As more businesses use the internet to advertise their goods and services, more business owners are discovering copyright and trademark infringement issues that impact their businesses. People duplicate photos, logos, portions of books, manuals, and websites that they find on the Internet – but they don’t obtain permission from the original owner of the copyrighted work or trademark.
Since business owners are increasingly beginning to understand the value of protecting their trademarks and obtaining copyright registrations for their original works, more cases of trademark and copyright infringement are being filed in federal courts.
Many companies accused of trademark or copyright infringement look to their insurance company to cover the cost of defending these allegations. Unfortunately, more often than not, the insurance policy will not cover the defense of infringement claims.
Does Your Business Have Coverage for Trademark or Copyright Infringement?

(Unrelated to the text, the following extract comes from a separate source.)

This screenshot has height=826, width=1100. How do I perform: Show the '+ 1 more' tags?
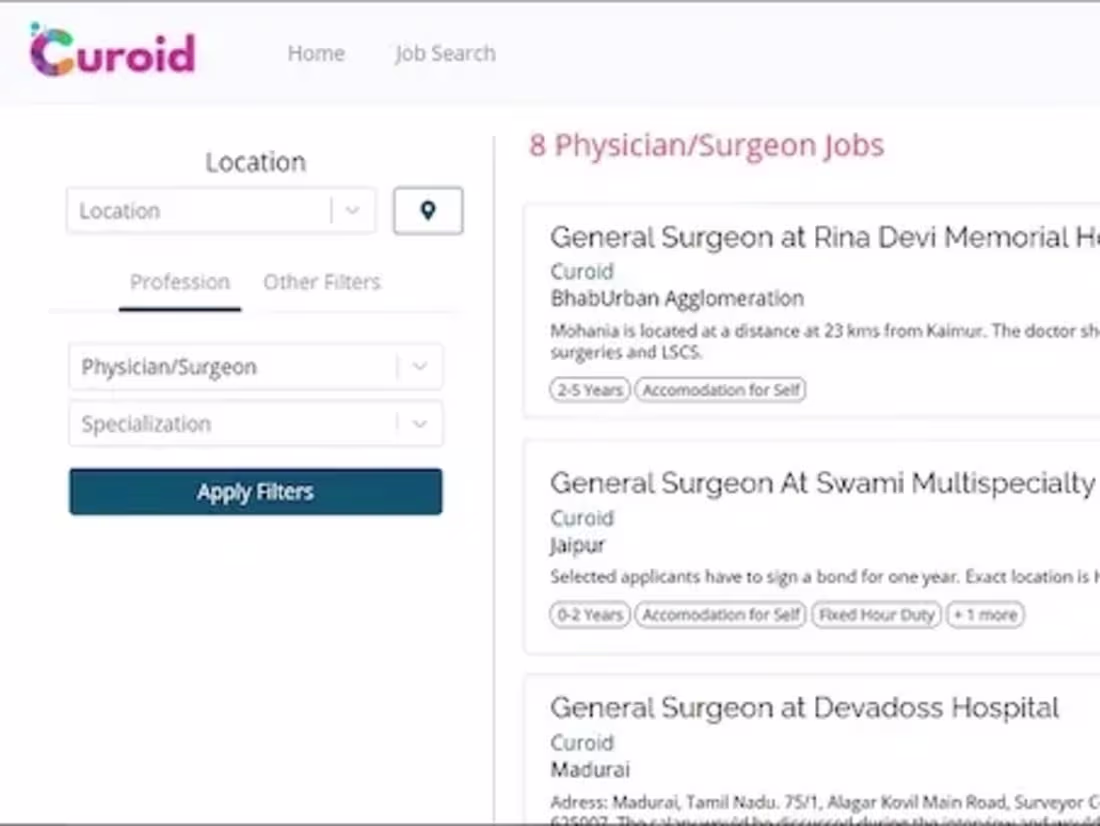(x=986, y=615)
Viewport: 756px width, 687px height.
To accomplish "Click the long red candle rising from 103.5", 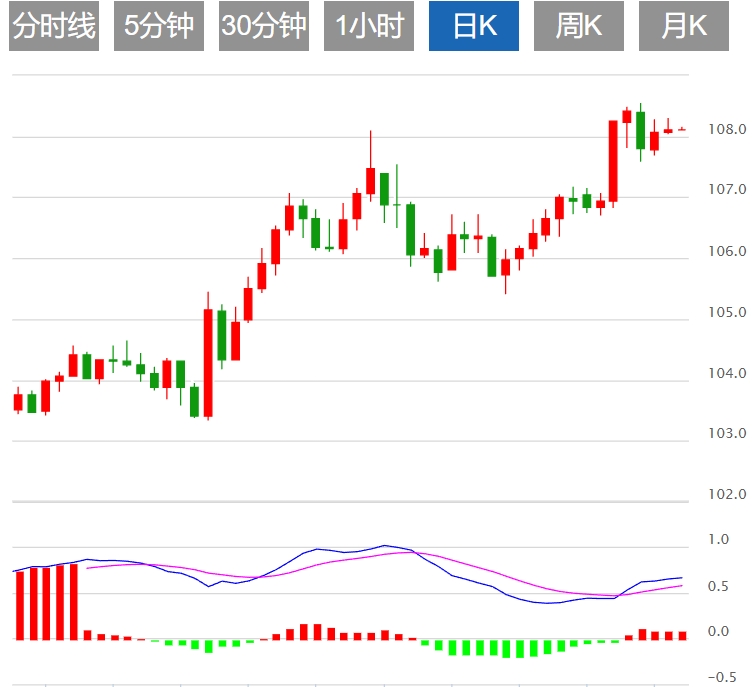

To determine if your business has the necessary coverage, you should look at your Standard Commercial General Liability policies. There are two types of coverage: Coverage A and Coverage B.
Coverage B might cover “personal and advertising injury liability.” This type of coverage is typically implicated in intellectual property infringement suits. It usually protects a policyholder against liability arising out of certain claims, such as:
- violation of privacy,
- copyright infringement,
- infringing upon another’s trade dress or slogan in “your advertisement”,
- or use of another’s advertising idea.
If you are facing a lawsuit, ask your intellectual property attorney to review your insurance policies to see if the policy will cover the defense of the allegations listed in the complaint. If you do not have a copy of your insurance policy, your attorney should request a copy from your insurer and place the company on notice of the claim as soon as possible.
The insurer must review the complaint and the policy to determine if there is coverage for the allegations stated in the lawsuit. If there is any reasonable possibility that coverage exists to pay for damages claimed under any of the allegations, the insurance carrier is duty bound to provide a defense for the entire lawsuit.
Don’t Wait until a Suit Is Filed: Check Your Coverage Now
The law varies from state to state, so if you are a business owner, take the time to review your Commercial General Liability policy now. Confirm with an experienced IP lawyer that you have purchased Coverage B that includes “personal and advertising injury liability.” If not, consider finding a new policy, so your business is protected before a lawsuit arises.